Même les dirigeants africains appelés au pupitre sont sortis des hommages convenus, la présidente du Malawi Joyce Banda évoquant notamment la manière dont «tout le monde tombait amoureux de Mandela», sous les applaudissements de l’assemblée.

L’esprit des ancêtres

Quelques personnalités étrangères, le prince Charles, les anciens Premiers ministres français Lionel Jospin et Alain Juppé, ou l’entrepreneur britannique Richard Branson, s’étaient glissés dans l’assemblée, où les Sud-Africains dominaient nettement.

Après cet ultime hommage, les caméras devaient s’éteindre. La famille de Nelson Mandela a souhaité le mettre en terre à l’écart des médias. Privée de son patriarche pendant ses 27 ans de prison, obligée de le partager ensuite avec la nation puis le monde entier, elle souhaitait se le réapproprier pour un dernier adieu.
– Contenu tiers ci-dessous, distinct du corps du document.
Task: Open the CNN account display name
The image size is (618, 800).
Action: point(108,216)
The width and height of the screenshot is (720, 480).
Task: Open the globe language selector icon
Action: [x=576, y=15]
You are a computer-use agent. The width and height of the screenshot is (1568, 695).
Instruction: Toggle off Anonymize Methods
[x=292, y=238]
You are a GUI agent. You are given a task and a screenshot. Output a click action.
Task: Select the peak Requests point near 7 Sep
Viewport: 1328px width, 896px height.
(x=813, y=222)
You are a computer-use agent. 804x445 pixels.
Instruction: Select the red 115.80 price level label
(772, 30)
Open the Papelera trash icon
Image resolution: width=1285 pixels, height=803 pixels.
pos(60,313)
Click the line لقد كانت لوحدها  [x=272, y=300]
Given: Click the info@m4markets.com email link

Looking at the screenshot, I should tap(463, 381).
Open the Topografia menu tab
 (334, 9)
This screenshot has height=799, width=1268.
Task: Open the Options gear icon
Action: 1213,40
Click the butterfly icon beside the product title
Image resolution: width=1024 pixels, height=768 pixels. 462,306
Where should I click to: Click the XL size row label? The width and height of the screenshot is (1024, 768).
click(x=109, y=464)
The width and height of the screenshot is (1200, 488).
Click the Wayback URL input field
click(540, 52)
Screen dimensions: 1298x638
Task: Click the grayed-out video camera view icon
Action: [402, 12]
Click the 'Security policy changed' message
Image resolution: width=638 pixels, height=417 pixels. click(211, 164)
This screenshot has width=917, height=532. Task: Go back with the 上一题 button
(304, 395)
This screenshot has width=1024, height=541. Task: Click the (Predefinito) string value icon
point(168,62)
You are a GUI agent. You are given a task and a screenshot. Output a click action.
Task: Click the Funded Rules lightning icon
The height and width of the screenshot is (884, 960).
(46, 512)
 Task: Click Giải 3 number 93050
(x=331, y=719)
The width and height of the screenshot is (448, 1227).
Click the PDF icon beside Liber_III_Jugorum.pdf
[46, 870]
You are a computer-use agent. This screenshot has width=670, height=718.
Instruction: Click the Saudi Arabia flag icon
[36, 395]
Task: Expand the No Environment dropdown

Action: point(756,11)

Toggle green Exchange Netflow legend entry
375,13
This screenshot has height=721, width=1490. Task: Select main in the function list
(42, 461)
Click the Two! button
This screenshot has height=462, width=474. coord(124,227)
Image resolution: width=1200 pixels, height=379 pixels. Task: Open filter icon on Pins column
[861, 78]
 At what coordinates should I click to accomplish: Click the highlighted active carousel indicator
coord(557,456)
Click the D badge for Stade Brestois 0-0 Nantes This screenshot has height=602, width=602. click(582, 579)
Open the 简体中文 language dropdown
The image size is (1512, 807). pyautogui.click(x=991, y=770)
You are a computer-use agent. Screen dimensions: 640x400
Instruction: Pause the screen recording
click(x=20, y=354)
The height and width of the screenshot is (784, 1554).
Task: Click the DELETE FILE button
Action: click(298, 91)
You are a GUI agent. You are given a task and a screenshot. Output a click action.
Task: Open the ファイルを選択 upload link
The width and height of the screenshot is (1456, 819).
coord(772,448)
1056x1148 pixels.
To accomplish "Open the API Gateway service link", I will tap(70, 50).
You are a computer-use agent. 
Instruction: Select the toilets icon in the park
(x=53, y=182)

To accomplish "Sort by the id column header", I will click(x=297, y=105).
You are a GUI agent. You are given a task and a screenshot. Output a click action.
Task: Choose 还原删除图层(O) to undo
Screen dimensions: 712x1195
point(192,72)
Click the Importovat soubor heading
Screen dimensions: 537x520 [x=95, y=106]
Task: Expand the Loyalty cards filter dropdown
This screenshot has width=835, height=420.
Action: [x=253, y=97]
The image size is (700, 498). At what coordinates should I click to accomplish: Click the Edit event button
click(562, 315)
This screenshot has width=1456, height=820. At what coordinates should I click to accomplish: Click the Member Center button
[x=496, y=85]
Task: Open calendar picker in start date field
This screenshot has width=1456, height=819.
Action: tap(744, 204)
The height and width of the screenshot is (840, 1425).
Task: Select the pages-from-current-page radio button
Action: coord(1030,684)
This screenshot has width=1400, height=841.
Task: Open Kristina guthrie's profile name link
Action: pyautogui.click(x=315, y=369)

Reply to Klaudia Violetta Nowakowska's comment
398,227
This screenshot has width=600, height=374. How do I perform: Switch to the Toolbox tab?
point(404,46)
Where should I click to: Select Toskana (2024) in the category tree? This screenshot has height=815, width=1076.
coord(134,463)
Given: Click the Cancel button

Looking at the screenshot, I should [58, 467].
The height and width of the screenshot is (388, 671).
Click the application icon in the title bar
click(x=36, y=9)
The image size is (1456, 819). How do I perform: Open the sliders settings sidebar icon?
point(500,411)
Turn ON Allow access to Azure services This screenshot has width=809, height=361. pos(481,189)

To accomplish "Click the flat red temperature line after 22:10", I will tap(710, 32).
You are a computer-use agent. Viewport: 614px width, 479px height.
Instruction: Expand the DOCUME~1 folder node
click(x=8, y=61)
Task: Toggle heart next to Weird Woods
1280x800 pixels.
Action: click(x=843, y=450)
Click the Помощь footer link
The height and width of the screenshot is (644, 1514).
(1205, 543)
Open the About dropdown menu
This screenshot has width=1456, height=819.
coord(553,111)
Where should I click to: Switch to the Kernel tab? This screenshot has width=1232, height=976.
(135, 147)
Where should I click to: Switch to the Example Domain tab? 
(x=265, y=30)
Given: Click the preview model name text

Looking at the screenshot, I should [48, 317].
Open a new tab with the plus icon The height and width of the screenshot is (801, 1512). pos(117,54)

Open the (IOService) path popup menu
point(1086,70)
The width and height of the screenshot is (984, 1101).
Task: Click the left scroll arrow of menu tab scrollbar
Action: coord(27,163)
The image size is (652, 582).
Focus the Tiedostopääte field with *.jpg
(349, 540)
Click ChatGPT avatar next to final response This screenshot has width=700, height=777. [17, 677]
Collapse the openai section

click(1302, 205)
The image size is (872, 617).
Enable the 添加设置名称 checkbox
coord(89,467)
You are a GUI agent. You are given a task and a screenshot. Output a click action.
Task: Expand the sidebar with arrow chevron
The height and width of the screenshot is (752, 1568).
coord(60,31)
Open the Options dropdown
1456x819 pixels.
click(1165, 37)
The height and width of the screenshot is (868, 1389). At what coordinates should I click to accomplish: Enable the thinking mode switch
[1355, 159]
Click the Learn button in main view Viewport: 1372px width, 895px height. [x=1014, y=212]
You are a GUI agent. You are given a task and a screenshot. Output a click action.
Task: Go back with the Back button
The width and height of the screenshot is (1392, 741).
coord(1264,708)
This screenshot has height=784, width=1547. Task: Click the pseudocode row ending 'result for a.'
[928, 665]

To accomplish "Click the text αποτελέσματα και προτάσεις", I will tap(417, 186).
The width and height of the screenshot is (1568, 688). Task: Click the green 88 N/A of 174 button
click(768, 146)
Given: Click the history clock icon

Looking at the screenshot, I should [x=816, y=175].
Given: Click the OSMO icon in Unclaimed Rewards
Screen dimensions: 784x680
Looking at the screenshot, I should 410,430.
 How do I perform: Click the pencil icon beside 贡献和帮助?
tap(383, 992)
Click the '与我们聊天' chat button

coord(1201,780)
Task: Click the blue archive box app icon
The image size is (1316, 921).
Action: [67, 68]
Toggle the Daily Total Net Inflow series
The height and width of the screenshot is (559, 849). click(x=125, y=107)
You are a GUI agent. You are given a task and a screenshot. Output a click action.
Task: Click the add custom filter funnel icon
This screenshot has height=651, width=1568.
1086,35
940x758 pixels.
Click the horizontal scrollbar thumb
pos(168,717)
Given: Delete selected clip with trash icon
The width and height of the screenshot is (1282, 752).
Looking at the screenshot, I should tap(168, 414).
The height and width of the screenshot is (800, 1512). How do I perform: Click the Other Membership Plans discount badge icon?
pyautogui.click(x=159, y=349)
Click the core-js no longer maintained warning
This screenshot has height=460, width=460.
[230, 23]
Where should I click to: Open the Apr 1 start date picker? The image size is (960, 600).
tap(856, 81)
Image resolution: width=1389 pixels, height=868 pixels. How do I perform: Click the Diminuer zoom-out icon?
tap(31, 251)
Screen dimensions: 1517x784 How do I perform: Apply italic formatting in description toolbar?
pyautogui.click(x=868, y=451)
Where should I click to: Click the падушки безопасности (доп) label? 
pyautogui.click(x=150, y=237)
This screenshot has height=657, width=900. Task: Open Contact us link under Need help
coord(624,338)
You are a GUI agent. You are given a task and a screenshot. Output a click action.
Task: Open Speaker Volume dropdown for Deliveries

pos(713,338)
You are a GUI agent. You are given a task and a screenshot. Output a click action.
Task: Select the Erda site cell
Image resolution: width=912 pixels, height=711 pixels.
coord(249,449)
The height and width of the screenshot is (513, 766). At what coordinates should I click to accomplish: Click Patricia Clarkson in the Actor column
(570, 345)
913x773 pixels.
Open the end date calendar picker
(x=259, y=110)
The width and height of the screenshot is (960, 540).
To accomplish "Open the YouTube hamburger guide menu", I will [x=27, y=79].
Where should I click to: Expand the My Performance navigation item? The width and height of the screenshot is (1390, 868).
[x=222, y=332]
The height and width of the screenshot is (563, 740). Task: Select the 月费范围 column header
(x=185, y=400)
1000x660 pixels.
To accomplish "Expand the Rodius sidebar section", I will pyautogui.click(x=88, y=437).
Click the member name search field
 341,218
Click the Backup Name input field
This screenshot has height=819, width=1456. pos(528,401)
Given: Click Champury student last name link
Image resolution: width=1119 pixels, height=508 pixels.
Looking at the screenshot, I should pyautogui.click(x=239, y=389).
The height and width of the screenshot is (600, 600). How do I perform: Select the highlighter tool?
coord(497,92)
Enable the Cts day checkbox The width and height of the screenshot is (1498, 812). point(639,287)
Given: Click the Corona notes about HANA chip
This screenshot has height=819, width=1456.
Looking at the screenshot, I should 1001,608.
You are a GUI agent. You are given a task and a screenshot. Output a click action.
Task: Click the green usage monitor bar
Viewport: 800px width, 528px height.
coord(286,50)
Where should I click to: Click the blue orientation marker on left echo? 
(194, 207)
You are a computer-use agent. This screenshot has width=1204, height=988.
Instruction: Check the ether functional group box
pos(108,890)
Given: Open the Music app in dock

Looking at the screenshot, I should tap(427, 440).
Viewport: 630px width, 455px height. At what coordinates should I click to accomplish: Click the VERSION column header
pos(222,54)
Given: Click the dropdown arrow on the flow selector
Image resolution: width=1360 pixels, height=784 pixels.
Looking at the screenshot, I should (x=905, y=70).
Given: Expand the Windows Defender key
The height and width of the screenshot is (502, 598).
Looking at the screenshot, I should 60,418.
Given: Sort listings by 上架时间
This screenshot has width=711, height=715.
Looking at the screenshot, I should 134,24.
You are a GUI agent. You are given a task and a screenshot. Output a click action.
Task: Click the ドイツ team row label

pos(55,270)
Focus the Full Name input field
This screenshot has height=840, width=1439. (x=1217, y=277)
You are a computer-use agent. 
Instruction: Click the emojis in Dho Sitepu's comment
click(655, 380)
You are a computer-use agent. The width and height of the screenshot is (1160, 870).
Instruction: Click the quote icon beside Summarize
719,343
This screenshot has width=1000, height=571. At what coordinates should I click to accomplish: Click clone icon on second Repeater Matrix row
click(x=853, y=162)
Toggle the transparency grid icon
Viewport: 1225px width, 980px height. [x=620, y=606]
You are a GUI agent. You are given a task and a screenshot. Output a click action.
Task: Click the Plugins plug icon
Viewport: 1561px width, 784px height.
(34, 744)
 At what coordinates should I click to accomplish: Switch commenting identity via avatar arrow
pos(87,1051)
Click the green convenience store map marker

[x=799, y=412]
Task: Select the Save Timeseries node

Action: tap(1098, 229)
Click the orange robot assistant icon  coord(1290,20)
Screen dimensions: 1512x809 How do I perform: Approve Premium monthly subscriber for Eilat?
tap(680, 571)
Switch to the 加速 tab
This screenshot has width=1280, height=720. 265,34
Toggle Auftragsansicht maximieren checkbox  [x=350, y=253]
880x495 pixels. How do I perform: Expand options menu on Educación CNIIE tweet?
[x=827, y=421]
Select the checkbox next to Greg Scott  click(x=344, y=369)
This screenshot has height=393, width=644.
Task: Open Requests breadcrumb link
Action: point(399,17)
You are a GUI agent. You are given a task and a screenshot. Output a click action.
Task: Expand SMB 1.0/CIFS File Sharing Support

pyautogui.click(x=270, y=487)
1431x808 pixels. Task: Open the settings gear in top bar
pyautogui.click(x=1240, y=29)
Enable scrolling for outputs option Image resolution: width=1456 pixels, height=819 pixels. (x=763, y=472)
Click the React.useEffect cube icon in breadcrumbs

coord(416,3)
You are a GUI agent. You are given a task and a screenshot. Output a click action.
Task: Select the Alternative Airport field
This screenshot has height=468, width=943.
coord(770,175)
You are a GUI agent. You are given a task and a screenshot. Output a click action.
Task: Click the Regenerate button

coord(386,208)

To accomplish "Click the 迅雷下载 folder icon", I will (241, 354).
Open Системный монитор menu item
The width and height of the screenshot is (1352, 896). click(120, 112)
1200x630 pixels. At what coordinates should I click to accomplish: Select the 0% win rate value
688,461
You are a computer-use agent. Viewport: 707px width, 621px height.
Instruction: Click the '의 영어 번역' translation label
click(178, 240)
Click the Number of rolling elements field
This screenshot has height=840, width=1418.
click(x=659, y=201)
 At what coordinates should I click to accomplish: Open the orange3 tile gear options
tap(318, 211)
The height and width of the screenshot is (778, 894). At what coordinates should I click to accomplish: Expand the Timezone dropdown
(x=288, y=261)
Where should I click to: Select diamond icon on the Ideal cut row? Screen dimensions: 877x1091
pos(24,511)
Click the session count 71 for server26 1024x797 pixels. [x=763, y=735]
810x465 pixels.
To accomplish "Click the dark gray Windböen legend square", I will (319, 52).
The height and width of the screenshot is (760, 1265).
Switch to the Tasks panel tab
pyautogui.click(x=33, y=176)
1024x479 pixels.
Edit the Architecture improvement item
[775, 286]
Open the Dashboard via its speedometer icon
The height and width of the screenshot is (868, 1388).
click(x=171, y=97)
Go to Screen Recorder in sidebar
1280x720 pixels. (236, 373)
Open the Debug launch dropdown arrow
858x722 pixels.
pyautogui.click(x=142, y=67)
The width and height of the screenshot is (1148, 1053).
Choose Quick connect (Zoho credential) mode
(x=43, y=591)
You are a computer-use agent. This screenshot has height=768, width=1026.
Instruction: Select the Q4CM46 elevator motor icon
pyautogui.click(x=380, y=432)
La mise en terre sera dirigée par des chefs du clan Thembu, une branche de l’ethnie xhosa. Un bœuf devait être sacrifié pour contenter les esprits des ancêtres et s’assurer qu’ils réservent un bon accueil au père de la Nation arc-en-ciel.

Ce sont des anciens du clan, également, qui ont veillé le corps dans la nuit. Ce sont eux aussi qui devaient communiquer avec les ancêtres lors des rituels depuis samedi, afin d’apaiser l’esprit du défunt. Dès l’aube aux portes de la propriété de Mandela, dont tous les accès routiers sont coupés depuis plusieurs jours, des résidents de Qunu s’étaient rassemblés, espérant pouvoir se glisser à l’intérieur.

Le sourire aux lèvres

«Je suis là depuis hier soir, j’ai dormi à l’arrière d’un pick-up», déclarait Nomvula Luphondo, un enseignant de 44 ans. «Peut-être qu’ils vont me laisser entrer ? Ce serait bien de pouvoir lui dire au revoir».

D’autres se résignaient à rester à l’écart. «Si la famille le ressent comme cela, qui sommes nous pour dire quelque chose ? C’est leur corps, leur Mandela, à eux de décider. Qu’il ait été chef de l’Etat ou pas», estimait Gugulethu Gxumisa, 19 ans.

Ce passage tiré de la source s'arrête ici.